● **Problems to solve**:
• A. From the piece on difficult conversations below, extract the passage starting at "Conversation and the" and ending at "your perceptual position.", copied word for word.
• B. Check each statement against the piece on difficult conversations below and answer yes or no, quoting the words that decide it: (i) Duncan Ross was previously a GP. (ii) The reviewer is a specialty trainee in general practice. (iii) In a bargaining conversation, one party wants something the other party is reluctant to give.
BEGIN Excerpted passage
By Duncan Ross.
– Associate at Leeds University Business school Centre for Innovation in Health Management. Previously a GP who has worked in NHS clinical management in primary care development and commissioning and as deputy chief executive of a primary care trust
Reviewer – Dafydd Hammond-Jones Speciality Trainee Year 6 Emergency Medicine (EM) Leeds Teaching Hospitals Trust (LTHT)
Conversation and the art of conversation and bargaining techniques
Patterns in Difficult Conversations
Dr Ross talked about groups working together and their common interests. These interests may not be the same but there may be some overlap and this is what you should identify and then work for. Certain conversations and difficult and are often avoided, typically these are either contested conversation where people have strongly held opposing views, upset conversations, where 1 party is upset because of an action or repeated action that the other party has done, or bargaining conversation, where one party wants something that the other party is reluctant to give. When these conversations happen, people look at the wrong things, such as differences, assumptions, and stereotyping. You need to shift your perceptual position.
END Excerpted passage
BEGIN Entries supplied
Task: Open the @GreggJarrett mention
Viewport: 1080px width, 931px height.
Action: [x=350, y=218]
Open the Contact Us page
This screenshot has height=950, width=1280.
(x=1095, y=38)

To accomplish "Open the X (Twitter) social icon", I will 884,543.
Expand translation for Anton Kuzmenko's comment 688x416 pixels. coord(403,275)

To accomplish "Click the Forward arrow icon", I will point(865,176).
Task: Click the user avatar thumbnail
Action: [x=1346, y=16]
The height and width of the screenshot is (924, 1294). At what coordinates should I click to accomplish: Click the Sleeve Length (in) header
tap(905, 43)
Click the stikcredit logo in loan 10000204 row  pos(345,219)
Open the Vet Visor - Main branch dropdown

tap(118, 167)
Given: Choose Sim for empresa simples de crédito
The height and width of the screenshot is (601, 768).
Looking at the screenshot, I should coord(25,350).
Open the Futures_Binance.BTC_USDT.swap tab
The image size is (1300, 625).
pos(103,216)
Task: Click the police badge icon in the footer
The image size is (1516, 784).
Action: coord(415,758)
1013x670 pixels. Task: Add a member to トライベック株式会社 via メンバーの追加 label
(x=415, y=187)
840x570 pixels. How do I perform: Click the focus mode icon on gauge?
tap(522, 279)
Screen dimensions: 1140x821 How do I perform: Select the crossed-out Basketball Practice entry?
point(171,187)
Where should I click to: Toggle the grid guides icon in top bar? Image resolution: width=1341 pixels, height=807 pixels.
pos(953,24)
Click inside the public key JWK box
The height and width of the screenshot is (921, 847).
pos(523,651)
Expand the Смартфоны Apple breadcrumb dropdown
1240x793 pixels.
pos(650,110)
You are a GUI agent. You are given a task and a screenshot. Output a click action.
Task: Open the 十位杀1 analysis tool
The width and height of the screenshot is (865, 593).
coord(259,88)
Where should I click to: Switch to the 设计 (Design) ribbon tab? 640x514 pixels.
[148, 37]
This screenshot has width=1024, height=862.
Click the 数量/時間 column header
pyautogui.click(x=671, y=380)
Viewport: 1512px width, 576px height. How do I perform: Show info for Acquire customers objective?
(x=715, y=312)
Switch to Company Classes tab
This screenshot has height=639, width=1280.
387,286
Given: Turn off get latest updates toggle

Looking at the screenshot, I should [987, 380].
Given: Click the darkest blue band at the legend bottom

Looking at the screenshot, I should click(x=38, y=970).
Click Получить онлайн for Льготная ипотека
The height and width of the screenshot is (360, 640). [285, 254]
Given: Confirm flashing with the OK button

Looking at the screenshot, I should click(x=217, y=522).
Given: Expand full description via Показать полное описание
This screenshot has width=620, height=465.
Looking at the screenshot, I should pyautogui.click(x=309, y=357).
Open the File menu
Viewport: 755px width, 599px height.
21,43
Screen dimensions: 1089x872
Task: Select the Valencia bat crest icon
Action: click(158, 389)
END Entries supplied
● **Your responses**:
• A.
Conversation and the art of conversation and bargaining techniques
Patterns in Difficult Conversations
Dr Ross talked about groups working together and their common interests. These interests may not be the same but there may be some overlap and this is what you should identify and then work for. Certain conversations and difficult and are often avoided, typically these are either contested conversation where people have strongly held opposing views, upset conversations, where 1 party is upset because of an action or repeated action that the other party has done, or bargaining conversation, where one party wants something that the other party is reluctant to give. When these conversations happen, people look at the wrong things, such as differences, assumptions, and stereotyping. You need to shift your perceptual position.

• B.
(i) Yes: "Previously a GP who has worked in NHS clinical management in primary care development and commissioning"
(ii) No: "Speciality Trainee Year 6 Emergency Medicine (EM)"
(iii) Yes: "bargaining conversation, where one party wants something that the other party is reluctant to give"